Rachel laughed. Ian loved that sound.

 

“Aye, okay. Let’s see, then. We’ll be cool and casual.” Dottie and Rachel stood at either shoulder, their heads bent conspiratorially together. “‘What a funny coincidence,’” he narrated as he typed, “‘that we should be in the same city at the same time. What should we do about that, do you think?’”

 

“Send!” Rachel squealed and Dottie groaned, even as she laughed.

 

“Fine, fine!” Dottie grabbed the phone and sent the message along without bothering to glance at it.

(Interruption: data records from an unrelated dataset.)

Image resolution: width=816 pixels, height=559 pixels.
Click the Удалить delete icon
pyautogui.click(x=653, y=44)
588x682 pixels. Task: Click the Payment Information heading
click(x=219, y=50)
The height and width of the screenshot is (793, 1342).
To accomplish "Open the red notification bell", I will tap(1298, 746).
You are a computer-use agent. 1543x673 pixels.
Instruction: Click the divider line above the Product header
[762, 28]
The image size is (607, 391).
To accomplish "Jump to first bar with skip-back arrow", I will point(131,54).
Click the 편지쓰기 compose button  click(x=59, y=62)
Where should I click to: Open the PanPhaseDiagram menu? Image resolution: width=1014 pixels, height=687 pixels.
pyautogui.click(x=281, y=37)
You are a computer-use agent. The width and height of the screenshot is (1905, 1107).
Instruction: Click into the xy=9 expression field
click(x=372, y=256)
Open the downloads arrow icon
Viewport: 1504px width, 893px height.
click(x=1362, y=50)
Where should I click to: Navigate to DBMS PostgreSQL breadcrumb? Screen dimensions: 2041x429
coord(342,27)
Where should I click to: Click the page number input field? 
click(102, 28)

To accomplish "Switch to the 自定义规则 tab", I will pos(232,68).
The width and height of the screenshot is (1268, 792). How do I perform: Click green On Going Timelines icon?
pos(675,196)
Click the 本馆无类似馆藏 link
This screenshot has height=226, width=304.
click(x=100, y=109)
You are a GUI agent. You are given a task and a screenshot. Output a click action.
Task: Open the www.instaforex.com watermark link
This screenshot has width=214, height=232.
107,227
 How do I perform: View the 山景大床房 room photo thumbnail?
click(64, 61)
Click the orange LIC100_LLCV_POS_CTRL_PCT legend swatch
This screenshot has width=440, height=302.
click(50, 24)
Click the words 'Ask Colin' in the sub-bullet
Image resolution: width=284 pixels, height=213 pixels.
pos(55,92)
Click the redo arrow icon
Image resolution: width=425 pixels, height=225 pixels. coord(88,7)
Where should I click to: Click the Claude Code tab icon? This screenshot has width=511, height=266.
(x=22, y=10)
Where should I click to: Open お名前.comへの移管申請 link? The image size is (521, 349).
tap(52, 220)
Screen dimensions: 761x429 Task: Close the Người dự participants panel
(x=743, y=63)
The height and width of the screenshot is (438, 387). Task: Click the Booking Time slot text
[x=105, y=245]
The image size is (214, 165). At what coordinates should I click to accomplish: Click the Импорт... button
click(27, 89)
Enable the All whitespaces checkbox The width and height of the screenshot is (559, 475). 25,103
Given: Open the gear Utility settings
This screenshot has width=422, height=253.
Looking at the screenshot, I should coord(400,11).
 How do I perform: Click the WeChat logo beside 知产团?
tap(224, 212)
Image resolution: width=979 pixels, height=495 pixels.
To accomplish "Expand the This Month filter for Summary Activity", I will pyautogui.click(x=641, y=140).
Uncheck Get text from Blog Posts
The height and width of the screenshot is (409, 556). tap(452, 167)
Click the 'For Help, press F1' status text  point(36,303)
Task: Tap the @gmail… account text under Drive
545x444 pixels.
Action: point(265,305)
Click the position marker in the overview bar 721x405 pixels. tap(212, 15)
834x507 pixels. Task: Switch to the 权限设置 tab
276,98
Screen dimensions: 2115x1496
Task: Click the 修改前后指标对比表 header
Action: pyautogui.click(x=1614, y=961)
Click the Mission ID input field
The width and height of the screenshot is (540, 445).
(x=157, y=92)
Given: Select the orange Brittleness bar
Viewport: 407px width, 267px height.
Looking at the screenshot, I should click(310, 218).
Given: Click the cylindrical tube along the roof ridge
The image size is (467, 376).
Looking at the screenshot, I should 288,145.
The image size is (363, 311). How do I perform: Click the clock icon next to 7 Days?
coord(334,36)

She saw Ian’s surprise and shrugged at him. “Why not?”

 

Ian laughed. “Glad I’m of some use.”

 

“You’re of use,” Rachel said, and even in her playful correction, her face was soft and appreciative as she looked at him. She was standing very close to him now, and he nearly backed away with the shock of realizing it.

 

“What’s this?” Dottie asked, her eyes darting back and forth between them.

 

“Nothing,” Ian and Rachel said together, but too quickly. They both looked at each other and laughed. Ian felt the strange impulse to embrace her, but he held back, fearing the awkwardness that could so easily spring between them.

 

“It’s nothing,” Rachel said again, placing a hand on Ian’s arm, the touch so brief he might have imagined it. “C’mon, Dottie, we should go.” She glanced back at Ian. “I’ll be in touch,” she said to him. “See you soon?”

 

She was still standing close to him, perhaps she had stepped even closer without him realizing it; he could feel the warmth of her, even in the crowded bar. Maybe it was just the beer. “I’ll be here.”

 

She smiled, and he wanted to kiss her, but before he knew it, she was gone as quickly as she had arrived, tugging an astonished Dottie away by the elbow.

 

Later that night, when Rachel was tucked into the starchy sheets of her hotel bed, her phone lit up with a notification that made her heart leap: Rachel, I heard you’re in town. I’m in town, too.